Tree trimming and trapping – proceed with extreme caution
As I sit huddled at my desk writing this, wearing many layers to keep warm, it’s hard to believe it’s spring. Looking out the windows though, at all the beautiful new leaves emerging on the trees and small carpets of wildflowers here and there on the ground, there’s no denying that spring has sprung. Our bird nesting boxes are all occupied, and I see the ravens working hard on their nest. Practically every little songbird I see has nesting material in its beak.
Spring is often the time of the year when humans and wildlife have a difficult time co-existing. Most birds and mammals have their young in the spring. That means that wild parents are looking for den or nest sites, building materials, and food.
We are fortunate to have so many species of birds here in our area. When they build their nests, they are carefully camouflaged to keep predators from finding them. Even experienced birders have a difficult time locating nests. That’s why this is definitely not the time of year to be trimming trees and shrubs. Some birds, such as Juncos, Towhees and Quail nest on the ground, so that’s something to be aware of as well. Trees, shrubs and grasses provide critical nesting habitat to hundreds of wildlife species. Tree trimming should be done October through February – not now.
Most birds are protected by the Migratory Bird Treaty Act and it is a federal crime to in any way disturb, harass, or otherwise harm protected wild birds or active nests.
While some birds may nest on the ground, some mammals may nest in trees. Tree squirrels always do; raccoons and opossums may as well. Rabbits nest on the ground. Skunks, foxes, coyotes and bobcats will find den sites on or under the ground. In our area, many of these animals may decide to nest in, on or under our houses, decks, sheds, barns, etc. This sometimes causes conflicts. The phones at Wildlife Rescue ring off the hook this time of year. We always ask people to try to be patient, if possible. Wild mothers only nest or den when their young are helpless. When the little ones are old enough to travel, their mom will move them to other sites. People who call because they hear baby animals inside their walls, under their bathtub, or in their attic understandably don’t want to wait. If you have that problem, I recommend you call the experts for help. Sonoma County Wildlife Rescue has an excellent humane wildlife exclusion service. You can call them at 992-0276.
Often gardeners have conflicts with wildlife. Wild animals like to dig in gardens, and lawns. They like to eat some plants, flowers, veggies, and love those tender new leaves. At our house, we were having to do battle with both deer and ground squirrels eating the leaves of our young buckeye trees – trees that I started from seed myself! I was mad.

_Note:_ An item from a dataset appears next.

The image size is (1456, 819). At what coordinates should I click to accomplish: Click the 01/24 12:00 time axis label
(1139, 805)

People sometimes feel they can solve these problems by trapping. Please don’t go this route. There is no such thing as humane trapping and that includes the so-called “have a heart” traps. There are also a lot of laws involved in trapping wildlife, and this column doesn’t have enough space to cover them all, but just for starters you must first get a number and register your trap with the California Department of Fish and Wildlife. You are only allowed to trap an animal for cause, i.e., damage. If you catch a non-target animal it must be released unharmed. Trapping is indiscriminate, and you have no way of knowing that you’ve trapped the offending animal. Even to me, a person with years of experience working with wildlife, all skunks look alike. So do jackrabbits, and foxes and all the others. Probably the most important thing people should know about trapping is that it is absolutely illegal to trap and relocate wildlife. I’ve had people tell me that they trapped an animal and released it at a place where it would be happier! They might be happier, but I can assure you that the animal is not. These are wild animals and they can choose to live wherever they want. How would you like it if somebody kidnapped you, dropped you off somewhere you’ve never seen before, away from anything familiar? Most relocated wildlife die trying to get back “home.”

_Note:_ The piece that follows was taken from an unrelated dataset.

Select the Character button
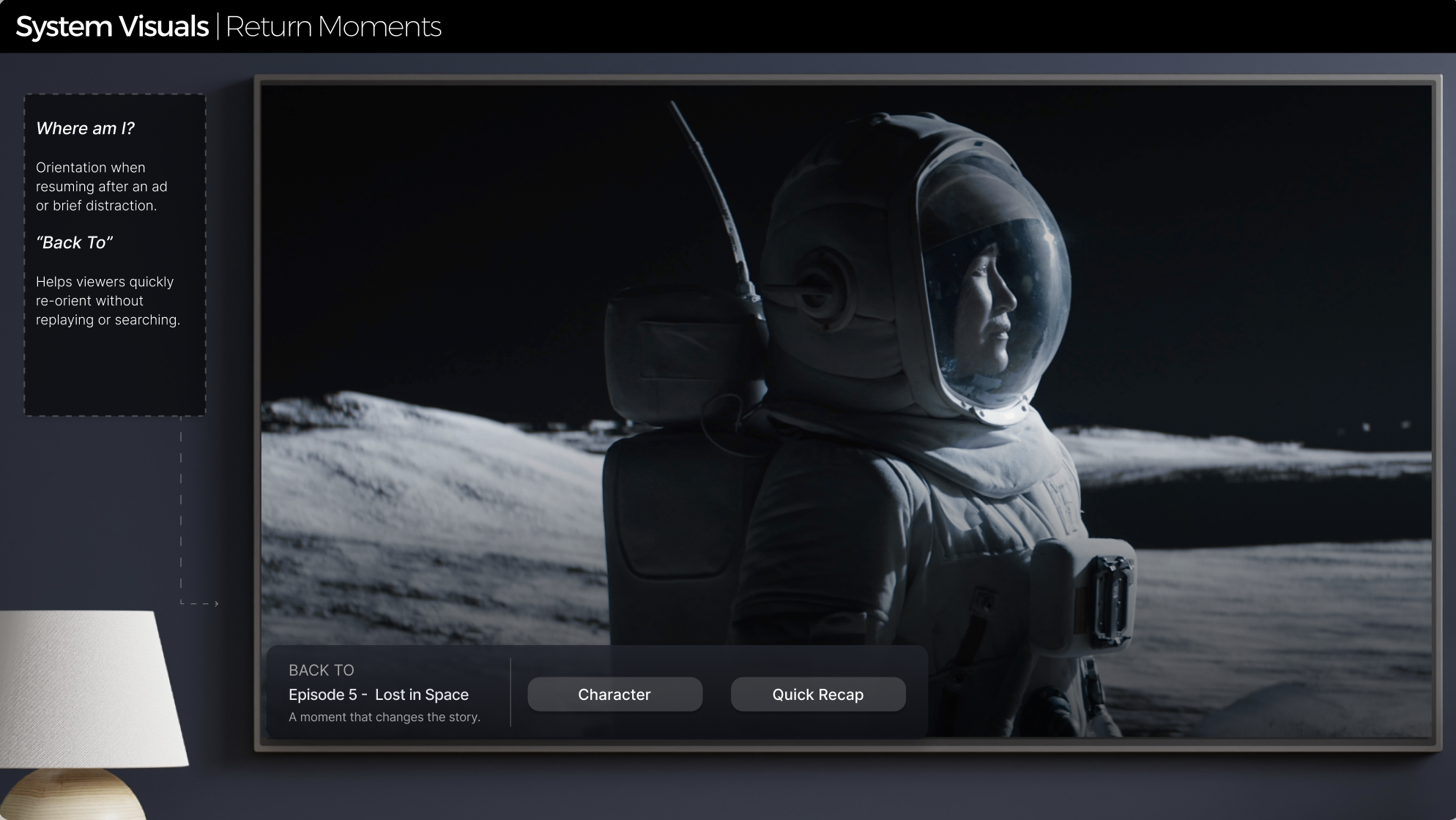1456x820 pixels. (614, 694)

There are many legal and humane ways to solve human-wildlife conflicts. I solved our problem with the deer and ground squirrels with two great tools. I got a repellent to spray on the leaves. The spray doesn’t wash off in the rain and it lasts about two months. It is safe for humans and pets. The second thing I got was a motion-activated sprinkler that shoots a burst of water on the offending animal That really scares them and keeps them away. You can get both of these products at Swede’s Feeds in Kenwood.